Paid maternal leave could help babies learn language

April 24, 2021

Along with its many other benefits, it turns out that paid maternal leave might help babies' language skills. (Unsplash/Marcin Jozwiak)

Paid maternal leave is not just better for caregivers who experience the physical stress of childbirth and the exhaustion of raising a newborn; it also seems to help babies learn language, according to new research.

In a study of over 300 toddlers between the ages of 2 and 3, researchers found that when mothers had paid time off after birth, their children scored higher on linguistic-development tests. Furthermore, mothers with less education saw positive effects on infant-behavior scores, suggesting that paid leave had disproportionately positive effects on families with fewer resources. Thus, the authors argue that expansive paid leave could help reduce socioeconomic disparities.

"From lots of existing research, we know that caregivers play a very important role in providing a social context for children to develop and thrive," said Natalie Hiromi Brito, an assistant professor of applied psychology at New York University and a co-author of the paper, published March 23 in Infancy. "My question was, how does something macro like family leave have indirect effects on these important early experiences?"

The researchers recruited 328 mothers in New York and South Dakota who worked during pregnancy; 117 took unpaid leave, and 211 took paid leave. The parents completed evaluations of their toddlers using standardized measures.

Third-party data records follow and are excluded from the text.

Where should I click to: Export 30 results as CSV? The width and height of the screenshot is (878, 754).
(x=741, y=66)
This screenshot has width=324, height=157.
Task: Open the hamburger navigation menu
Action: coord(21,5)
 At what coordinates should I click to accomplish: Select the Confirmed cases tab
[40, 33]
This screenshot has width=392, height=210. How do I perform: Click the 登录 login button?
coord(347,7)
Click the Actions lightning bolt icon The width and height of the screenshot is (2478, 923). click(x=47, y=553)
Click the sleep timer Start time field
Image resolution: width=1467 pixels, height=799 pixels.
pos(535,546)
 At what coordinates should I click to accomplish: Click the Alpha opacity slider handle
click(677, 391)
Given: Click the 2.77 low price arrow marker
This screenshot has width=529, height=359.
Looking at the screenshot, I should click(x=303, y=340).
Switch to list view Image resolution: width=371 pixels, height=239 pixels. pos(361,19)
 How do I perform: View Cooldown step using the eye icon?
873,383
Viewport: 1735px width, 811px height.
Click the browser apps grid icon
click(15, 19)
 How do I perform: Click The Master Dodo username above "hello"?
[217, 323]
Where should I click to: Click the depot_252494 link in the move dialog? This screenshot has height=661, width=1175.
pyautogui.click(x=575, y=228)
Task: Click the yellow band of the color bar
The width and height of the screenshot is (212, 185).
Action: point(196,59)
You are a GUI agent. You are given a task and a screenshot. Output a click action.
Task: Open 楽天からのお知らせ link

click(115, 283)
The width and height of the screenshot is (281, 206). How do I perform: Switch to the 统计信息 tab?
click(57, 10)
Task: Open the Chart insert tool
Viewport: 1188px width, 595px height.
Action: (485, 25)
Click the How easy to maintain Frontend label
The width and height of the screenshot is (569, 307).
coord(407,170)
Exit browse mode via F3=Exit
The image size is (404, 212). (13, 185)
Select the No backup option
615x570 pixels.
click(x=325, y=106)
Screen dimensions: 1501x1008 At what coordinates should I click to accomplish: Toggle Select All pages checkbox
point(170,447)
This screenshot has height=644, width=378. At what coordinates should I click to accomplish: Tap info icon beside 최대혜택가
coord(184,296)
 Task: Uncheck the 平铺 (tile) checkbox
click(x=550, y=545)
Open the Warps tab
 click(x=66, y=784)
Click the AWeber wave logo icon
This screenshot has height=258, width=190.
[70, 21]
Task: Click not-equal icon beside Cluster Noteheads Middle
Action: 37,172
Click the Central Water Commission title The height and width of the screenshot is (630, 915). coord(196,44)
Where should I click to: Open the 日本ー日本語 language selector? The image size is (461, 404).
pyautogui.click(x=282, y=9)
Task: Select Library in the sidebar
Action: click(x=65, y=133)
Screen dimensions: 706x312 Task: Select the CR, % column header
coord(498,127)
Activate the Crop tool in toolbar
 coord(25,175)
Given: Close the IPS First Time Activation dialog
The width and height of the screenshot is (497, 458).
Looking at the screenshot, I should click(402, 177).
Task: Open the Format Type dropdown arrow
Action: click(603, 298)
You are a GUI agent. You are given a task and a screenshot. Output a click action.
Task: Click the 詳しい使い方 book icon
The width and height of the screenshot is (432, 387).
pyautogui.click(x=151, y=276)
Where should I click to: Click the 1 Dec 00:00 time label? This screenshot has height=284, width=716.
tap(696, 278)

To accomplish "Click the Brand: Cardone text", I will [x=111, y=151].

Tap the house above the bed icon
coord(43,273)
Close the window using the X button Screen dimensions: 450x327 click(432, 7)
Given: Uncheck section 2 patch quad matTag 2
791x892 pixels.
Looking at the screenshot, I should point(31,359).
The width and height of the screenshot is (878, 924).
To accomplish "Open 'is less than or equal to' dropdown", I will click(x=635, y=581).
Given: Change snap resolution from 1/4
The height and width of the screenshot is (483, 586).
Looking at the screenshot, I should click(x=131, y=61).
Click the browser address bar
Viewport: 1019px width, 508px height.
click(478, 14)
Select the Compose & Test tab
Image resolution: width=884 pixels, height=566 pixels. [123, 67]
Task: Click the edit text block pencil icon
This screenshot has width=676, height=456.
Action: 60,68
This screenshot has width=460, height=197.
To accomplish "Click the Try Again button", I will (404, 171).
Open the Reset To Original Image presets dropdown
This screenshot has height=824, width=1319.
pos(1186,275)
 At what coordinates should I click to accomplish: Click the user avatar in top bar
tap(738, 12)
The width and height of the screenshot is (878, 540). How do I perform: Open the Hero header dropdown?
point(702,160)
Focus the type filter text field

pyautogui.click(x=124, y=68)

The families' annual income range was substantial, from $3,000 to more than $100,000. But even when the researchers split the group at the median to analyze higher-income families and lower-income families separately, they still saw a significant difference in linguistic scores for the babies of mothers who had paid leave. The study did not find any correlation between the length of leave and the scores, although the majority of parents went back to work after 12 weeks whether or not the leave was paid. 

The parents completed evaluations using the Brief Infant-­Toddler Social Emotional Assessment (BITSEA), a measure of social- and emotional-development problems or social delays, and the Parent Report of Children's Abilities-­Revised, which measures the risk of linguistic and cognitive delays.

The language scores among children had the most variation: The highest score a toddler got was 124, the average was 82.26, and the standard deviation was 29.89. Toddlers scored about 14 points higher on language tests when their mothers took paid leave, according to the nonstandardized scores.

The study also revealed that paid maternal leave had a positive effect on BITSEA "problem scores" among disadvantaged families specifically. 

"Although, on average, the effect of paid leave on socioemotional skills was significant for all paid-leave moms, when we dug into the data a bit more, the real difference was only for mothers with lower socioeconomic status; in this case, education," Brito said. "Paid leave may be beneficial for all families, but perhaps higher-socioeconomic-status families have other financial resources or social-support resources to supplement the lack of paid leave. Whereas for lower-socioeconomic-status families, having this work-protected paid time may be more important because of the lack of resources to rely upon."

Currently, the U.S. has a patchwork system for post-childbirth leave that can vary from state to state, while the relevant federal policy, the Family and Medical Leave Act, only provides for unpaid leave. Moreover, the federal law's restrictive eligibility requirements shut out half of mothers between 18 and 34, Brito and her colleagues pointed out. 

The U.S., Brito noted, is the only high-income country without a standard paid-leave policy for caregivers who give birth. 

"This is a choice that our legislators have decided to continue to make," she said. "There is no argument against paid leave that is based in any scientific or economic fact." 

The study, "Paid maternal leave is associated with better language and socioemotional outcomes during toddlerhood," published March 23 in Infancy, was authored by Karina Kozak, Ashley Greaves and Natalie Hiromi Brito, New York University; Jane Waldfogel, Columbia University; Jyoti Angal and Amy J. Elliott, Avera Research Institute Center for Pediatric & Community Research and University of South Dakota School of Medicine; and William P. Fifier, Columbia University Medical Center and New York State Psychiatric Institute.